La sanità in Uganda
L’Uganda ha visto negli ultimi quarant’anni un continuo susseguirsi di guerre e carestie che ne hanno fatto uno dei Paesi più poveri al mondo. Ha contributo a questa non invidiabile classifica anche una disastrosa situazione sanitaria.
Negli anni Ottanta imperversavano ancora malattie da noi ormai debellate da tanto tempo. Ricordo ancora benissimo il primo incontro con i lebbrosi nel villaggio di Alelele e con i bambini poliomielitici a Opit.
Ricordo la grande preoccupazione in tutti noi volontari per la malaria, che mieteva tantissime vittime, ma anche per le diarree e infezioni intestinali causate dall’uso di acqua non potabile.
Gli anni Novanta e i primi anni Duemila furono caratterizzati invece da vere e proprie pandemie. La prima fu l’AIDS, che, a causa dell’altissima mortalità, portò l’Uganda a diventare “il Paese più giovane del mondo” e quello con il più alto numero di orfani. Arrivò poi la terribile epidemia di ebola, che mise in allarme il mondo intero e fu sconfitta (non definitivamente) grazie ad un eccezionale ed eroico sforzo umano e sanitario.

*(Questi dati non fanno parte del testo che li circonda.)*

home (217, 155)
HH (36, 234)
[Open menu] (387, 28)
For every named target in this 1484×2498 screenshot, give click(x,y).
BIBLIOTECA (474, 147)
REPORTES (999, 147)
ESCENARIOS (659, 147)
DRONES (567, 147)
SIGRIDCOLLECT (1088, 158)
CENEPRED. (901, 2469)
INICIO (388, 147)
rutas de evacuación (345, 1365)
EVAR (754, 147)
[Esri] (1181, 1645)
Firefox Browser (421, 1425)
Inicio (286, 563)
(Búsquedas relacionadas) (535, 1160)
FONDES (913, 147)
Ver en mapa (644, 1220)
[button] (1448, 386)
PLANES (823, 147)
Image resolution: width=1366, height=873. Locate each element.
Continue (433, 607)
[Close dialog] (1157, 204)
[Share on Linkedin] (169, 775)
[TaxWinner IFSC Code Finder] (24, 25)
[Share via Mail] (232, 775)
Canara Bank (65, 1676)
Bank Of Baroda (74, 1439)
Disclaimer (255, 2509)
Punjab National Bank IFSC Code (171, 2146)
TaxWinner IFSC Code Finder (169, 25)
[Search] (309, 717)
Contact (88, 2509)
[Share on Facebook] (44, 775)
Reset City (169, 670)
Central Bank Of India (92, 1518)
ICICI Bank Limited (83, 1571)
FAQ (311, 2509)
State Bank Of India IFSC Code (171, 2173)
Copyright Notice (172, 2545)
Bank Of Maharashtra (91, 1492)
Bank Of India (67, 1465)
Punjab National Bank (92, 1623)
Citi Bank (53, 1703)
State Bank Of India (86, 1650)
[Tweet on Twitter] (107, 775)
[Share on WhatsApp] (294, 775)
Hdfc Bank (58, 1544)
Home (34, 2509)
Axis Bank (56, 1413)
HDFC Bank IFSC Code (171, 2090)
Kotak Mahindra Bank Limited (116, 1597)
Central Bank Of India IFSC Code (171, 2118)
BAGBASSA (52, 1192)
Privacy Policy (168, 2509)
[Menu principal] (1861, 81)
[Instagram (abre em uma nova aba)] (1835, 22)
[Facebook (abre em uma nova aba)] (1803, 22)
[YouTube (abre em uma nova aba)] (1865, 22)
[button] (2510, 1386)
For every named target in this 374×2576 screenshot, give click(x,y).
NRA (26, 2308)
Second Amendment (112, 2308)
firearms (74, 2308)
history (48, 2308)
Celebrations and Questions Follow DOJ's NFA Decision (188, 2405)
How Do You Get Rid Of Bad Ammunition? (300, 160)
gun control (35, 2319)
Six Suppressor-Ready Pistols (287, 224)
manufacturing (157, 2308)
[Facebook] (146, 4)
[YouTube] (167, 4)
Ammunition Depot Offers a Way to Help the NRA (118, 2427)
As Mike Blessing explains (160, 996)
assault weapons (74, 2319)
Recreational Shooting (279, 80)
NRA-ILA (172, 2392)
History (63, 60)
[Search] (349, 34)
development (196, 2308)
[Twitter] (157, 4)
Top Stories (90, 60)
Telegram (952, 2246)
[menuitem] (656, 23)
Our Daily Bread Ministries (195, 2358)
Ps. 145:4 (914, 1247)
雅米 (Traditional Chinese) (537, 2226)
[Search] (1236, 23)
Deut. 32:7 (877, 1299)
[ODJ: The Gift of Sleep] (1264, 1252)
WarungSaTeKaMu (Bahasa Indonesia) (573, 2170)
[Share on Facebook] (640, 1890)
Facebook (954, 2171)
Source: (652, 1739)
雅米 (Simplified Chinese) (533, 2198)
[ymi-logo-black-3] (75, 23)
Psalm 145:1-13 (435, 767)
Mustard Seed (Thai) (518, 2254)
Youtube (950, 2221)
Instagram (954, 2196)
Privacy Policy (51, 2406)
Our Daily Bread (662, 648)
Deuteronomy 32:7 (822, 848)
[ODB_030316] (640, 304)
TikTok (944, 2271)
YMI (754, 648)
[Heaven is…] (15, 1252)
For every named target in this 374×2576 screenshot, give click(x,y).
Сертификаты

Nel 2019 la principale causa di morte era ritornata ad essere la malaria, ma l’arrivo del Covid ha nuovamente cambiato lo scenario. All’inizio sembrava che l’Uganda sarebbe stata sostanzialmente risparmiata, grazie anche al clima caldo e alla bassa età media della popolazione. Il Paese ha adottato da subito un rigido lockdown con coprifuoco notturno, chiusura totale delle scuole, ma non è riuscito certamente né a garantire il distanziamento né cure adeguate ai positivi. I primi casi riscontrati nel Paese riguardavano per lo più i camionisti provenienti da Kenya e Tanzania.
Purtroppo il virus ha iniziato ben presto a diffondersi e ha colpito mortalmente numerosi missionari (primo tra tutti Fratel Elio Croce a Gulu), ma anche suore locali e insegnanti. La quasi impossibilità a mantenere il distanziamento sociale soprattutto nelle immense baraccopoli, il non utilizzo delle mascherine, l’estrema fragilità della sanità statale (solo 55 i posti ospedalieri di emergenza disponibili), il numero davvero esiguo di vaccini disponibili ha infine permesso al virus di esplodere in concomitanza con l’arrivo della stagione delle piogge. In poche settimane la situazione è andata fuori controllo al punto che il governo ha imposto un altro lungo periodo di chiusura totale. Purtroppo sono risultati positivi anche un paio di nostri collaboratori locali e alcuni responsabili del progetto SAD.
In questa situazione davvero difficile “Insieme si può…”, nonostante le limitazioni di movimento, continua ad essere presente attraverso la distribuzione di mascherine, la dotazione di respiratori al centro medico St. Rita, il sostegno economico alle persone colpite dal virus di cui veniamo a conoscenza. In Karamoja, dove per il momento la situazione sembra ancora sotto controllo, continua la perforazione e la riparazione di pozzi d’acqua sicura, fondamentale per il rispetto delle norme igieniche.